Retail sales jumped 1.4 percent in April, the strongest showing in six months, as consumers streamed back into auto showrooms and shopping malls, the Commerce Department reported Thursday.
Last month's increase was far better than the 0.8 percent gain many analysts had been expecting and represented a significant rebound from the lackluster 0.4 percent increase in March.
The spending surge was led by a 2.5 percent jump in auto sales. But the strength was widespread with clothing stores posting their best increase in 2½ years. The sales report was more evidence that a dip in economic activity in March was just temporary.
In a second report, the number of U.S. workers filing new claims for unemployment benefits rose by 4,000 to 340,000 last week, the highest level for jobless claims in a month.
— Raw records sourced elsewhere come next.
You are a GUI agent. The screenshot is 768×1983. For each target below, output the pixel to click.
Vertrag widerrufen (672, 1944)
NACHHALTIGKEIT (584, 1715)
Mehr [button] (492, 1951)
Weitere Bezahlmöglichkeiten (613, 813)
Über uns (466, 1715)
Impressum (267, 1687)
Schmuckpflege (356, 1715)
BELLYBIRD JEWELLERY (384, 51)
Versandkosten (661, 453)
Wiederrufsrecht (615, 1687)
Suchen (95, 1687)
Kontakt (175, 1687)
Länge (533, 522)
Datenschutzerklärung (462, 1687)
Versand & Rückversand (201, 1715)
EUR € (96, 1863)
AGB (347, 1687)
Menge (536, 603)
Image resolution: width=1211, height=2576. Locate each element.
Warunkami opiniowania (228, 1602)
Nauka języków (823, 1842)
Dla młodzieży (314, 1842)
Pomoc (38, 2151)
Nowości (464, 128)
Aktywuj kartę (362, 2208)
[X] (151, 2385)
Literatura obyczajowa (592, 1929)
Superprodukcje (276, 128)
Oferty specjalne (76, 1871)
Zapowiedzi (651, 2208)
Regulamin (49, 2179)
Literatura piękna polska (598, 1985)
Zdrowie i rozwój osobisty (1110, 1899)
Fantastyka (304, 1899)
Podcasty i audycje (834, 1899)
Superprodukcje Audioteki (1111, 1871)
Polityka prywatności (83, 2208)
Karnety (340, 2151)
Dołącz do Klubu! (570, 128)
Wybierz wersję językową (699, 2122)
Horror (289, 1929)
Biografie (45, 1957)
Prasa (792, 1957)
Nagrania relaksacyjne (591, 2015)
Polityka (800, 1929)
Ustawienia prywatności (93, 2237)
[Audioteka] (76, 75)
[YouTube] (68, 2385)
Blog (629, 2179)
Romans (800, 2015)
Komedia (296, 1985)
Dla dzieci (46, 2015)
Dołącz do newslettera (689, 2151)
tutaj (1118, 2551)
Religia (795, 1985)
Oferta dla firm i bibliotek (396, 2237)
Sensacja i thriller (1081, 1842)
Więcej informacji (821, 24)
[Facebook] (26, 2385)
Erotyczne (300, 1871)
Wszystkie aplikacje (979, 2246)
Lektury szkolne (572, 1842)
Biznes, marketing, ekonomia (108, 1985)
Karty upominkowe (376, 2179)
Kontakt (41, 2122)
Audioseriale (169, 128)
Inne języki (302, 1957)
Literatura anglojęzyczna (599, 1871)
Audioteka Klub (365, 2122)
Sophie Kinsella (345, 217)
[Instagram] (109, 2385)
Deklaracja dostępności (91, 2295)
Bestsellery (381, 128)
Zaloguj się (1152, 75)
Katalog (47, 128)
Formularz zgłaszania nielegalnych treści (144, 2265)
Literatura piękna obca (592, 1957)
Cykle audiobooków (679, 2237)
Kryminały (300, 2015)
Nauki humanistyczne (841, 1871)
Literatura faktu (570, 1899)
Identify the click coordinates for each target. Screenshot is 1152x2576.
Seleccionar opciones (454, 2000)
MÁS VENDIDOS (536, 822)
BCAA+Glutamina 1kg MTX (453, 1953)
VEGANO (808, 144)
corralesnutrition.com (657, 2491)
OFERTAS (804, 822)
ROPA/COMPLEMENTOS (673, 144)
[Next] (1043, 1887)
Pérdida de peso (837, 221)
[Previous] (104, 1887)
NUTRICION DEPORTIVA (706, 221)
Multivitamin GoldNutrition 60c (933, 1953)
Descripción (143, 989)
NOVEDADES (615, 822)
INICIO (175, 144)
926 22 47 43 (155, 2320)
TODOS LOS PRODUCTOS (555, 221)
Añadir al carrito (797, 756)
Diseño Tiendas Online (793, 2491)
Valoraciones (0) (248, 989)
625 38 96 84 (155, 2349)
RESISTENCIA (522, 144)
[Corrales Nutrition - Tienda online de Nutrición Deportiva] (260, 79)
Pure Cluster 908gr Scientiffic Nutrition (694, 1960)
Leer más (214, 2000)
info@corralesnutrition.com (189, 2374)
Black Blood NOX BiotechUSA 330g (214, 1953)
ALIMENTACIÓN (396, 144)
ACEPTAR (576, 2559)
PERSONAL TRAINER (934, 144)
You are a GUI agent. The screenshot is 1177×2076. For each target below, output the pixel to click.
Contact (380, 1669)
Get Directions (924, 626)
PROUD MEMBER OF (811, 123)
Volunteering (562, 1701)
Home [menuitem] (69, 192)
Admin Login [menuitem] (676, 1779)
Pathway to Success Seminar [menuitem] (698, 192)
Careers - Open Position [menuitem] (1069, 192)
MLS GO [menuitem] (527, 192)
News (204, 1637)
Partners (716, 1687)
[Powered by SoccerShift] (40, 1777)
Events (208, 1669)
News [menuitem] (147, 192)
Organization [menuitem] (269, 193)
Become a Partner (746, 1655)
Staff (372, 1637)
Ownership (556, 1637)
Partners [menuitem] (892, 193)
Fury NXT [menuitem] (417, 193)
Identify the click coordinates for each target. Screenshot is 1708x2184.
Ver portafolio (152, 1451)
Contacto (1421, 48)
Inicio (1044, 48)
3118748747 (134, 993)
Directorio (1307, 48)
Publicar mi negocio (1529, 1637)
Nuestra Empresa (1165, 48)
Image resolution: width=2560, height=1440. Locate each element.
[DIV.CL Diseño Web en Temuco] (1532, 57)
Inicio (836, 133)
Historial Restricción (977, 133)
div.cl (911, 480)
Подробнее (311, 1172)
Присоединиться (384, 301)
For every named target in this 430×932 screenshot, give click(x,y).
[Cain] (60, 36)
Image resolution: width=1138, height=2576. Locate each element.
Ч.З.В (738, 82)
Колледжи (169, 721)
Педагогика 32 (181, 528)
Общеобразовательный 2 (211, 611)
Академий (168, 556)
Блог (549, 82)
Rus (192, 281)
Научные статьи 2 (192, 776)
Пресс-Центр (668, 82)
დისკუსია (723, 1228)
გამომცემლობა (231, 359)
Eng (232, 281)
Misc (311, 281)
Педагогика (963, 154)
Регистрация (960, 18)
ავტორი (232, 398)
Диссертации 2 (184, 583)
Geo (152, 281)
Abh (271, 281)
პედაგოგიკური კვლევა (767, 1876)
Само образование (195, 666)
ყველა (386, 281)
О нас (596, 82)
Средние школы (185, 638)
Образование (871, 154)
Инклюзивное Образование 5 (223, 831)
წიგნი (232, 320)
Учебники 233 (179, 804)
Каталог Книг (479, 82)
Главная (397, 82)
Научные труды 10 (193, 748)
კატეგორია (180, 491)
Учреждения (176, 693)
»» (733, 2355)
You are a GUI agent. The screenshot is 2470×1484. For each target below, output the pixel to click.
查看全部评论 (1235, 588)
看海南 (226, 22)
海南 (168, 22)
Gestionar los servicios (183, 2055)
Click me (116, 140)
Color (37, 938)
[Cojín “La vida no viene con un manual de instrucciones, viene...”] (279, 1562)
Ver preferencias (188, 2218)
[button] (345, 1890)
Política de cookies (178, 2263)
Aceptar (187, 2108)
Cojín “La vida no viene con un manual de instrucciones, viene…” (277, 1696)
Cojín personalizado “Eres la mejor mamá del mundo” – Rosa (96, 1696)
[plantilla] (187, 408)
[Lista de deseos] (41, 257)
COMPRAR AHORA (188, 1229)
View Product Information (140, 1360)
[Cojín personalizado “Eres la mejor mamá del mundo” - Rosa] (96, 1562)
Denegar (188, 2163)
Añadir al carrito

The four-week moving average for claims also rose by 2,000 to 324,000.
Even with the increases, the claims numbers remained at levels indicating the labor market was continuing to improve, analysts said.
The 2.5 percent increase in auto sales in April followed a 0.8 percent rise in March and was the best showing since a 4.2 percent surge in December, a month when dealers offered attractive end-of-the-year incentives in an effort to clear out a backlog of unsold cars.
But even excluding autos, consumer demand was strong last month, rising by 1.1 percent, far above the tiny 0.2 percent March increase in retail sales excluding autos.
The strong April increase in retail sales came after a number of reports had given indications that the economy slowed significantly in March, raising worries that the country might be on the verge of another "soft patch" as a sharp jump in energy prices caused consumers and businesses to grow more cautious.